Why African digital repositories for storing research writings are so important
By Robert Molteno, trustee board member of the IAI, email: robert.molteno(at)googlemail.com
Universities worldwide are taking digitisation of some segments of their holdings very seriously. A more recent development has been for individual universities to start building digital repositories which can store the scholarly writings of their staff, as well as theses submitted and accepted for higher degrees by their students. In some cases, an even more ambitious process is being undertaken – the digitisation of all past theses submitted as part of the degree requirements of the university concerned.
More and more African universities have decided to build their own digital repositories. In this section of the International African Institute website, you can see which African universities have started down this road, and you can visit each repository on-line and explore its holdings. Two things are immediately striking, as of early 2016. While nearly half of all African countries have some universities that now have digital repositories, over half do not. And when one looks at any particular country, it is striking how many African universities have not yet got repositories up and running.
It is important to remember that digital repositories can only make contributions to the scholarly process if certain conditions are met. A repository has to be well organised, searchable, and operate in accordance with Open Access principles so that it is accessible to anyone using the Internet. Effective use of repositories also needs scholars in any particular African country or university to have effective access to desktop or laptop computers, adequate broadband width, and dependable power supplies.
Where these circumstances obtain, repositories in African research institutions have the possibility of transforming the visibility of African-authored scholarship and placing such scholars at the heart of research and debate on issues affecting the continent in every field of scholarly endeavour. In particular, as more and more African universities build their own repositories and a culture of scholars making use of them takes hold, we can look to the following developments:
- As the number of theses submitted by students to African universities and placed in their repositories grows – and in particular, as theses submitted in previous years are gradually digitised – the sum total of accessible empirical information and theoretical knowledge about Africa in every field of scholarship will grow hugely in quantity. Of course, material will vary widely in quality. But quality control is the responsibility of each university awarding post-graduate degrees. And the nature of a library is not to make qualitative judgements about each book or whatever else it holds; the process of judgement is up to each scholar who decides to consult a particular book, article, or whatever.
- Scholars in a particular African country will much more easily be able to find out who else in their country is doing, or has in the past done, research on a particular topic. Scientific advance has always proceeded on the basis of each generation having access to what already exists, and standing on the shoulders of those who came before them, thereby taking the process of expanding knowledge further. Digital repositories in Africa will facilitate African scholars in any particular country getting in touch with one another where they share a similar or related interest. In this way, more effective research networks can be built.
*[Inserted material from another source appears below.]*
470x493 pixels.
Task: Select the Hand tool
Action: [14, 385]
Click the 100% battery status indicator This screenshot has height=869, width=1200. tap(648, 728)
Repositories will also help African scholars in one country to know about research on their topic in other African countries.
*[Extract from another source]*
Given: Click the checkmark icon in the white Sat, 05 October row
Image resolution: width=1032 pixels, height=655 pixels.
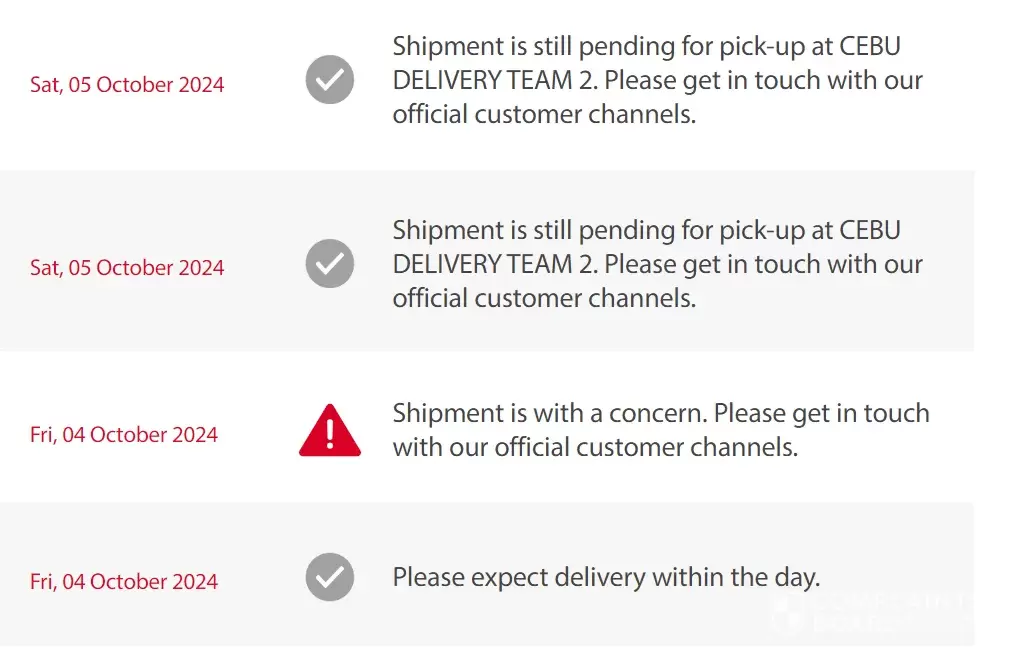Looking at the screenshot, I should tap(330, 80).
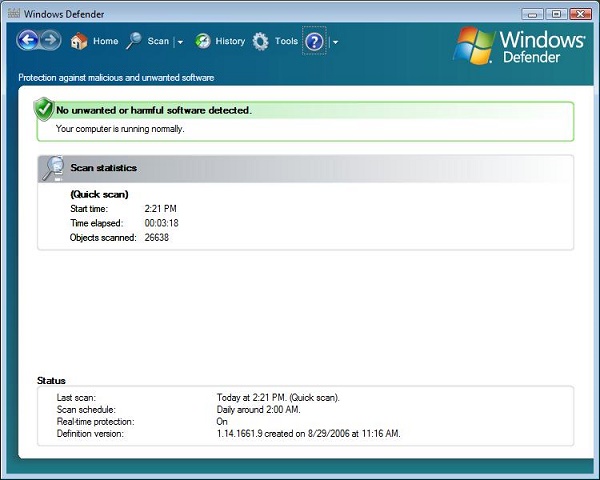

- As African digital repositories become more widespread and their holdings grow, the younger generation of African scholars and researchers will see the fruits of their work becoming accessible to their colleagues in their own country, in Africa as a whole, and to a global scholarly audience. The positive impact this could make on their morale could be very great. It would go some way to overcoming the present barriers to getting their materials published – the absence of thriving scholarly publishing houses and journals in many African countries, as well as all the obstacles that exist for scholars in African countries getting published by Western monograph publishers and scholarly journals. This device of digital repositories for scholarly writings holds out the prospect for African scholars, and of course the Africanist scholarly community worldwide, being able relatively easily to read one another's work.
- Digital repositories in African universities would help redress the ongoing imbalance in accessible research about Africa authored by African and Western scholars respectively. Across the social sciences and in other disciplines during the half a century since the end of the colonial era, the published record on Africa – both journal articles and books – is still overwhelmingly non-African in authorship. In this regard, Africa remains very different from South and Southeast Asia, China and Latin America. The reasons relate to Africa's political and economic trajectory since Independence. But the world of African scholarship would, if the spread of African digital repositories is carried through successfully and at scale, become seriously less imbalanced as these digital platforms made accessible research produced by scholars working at African universities.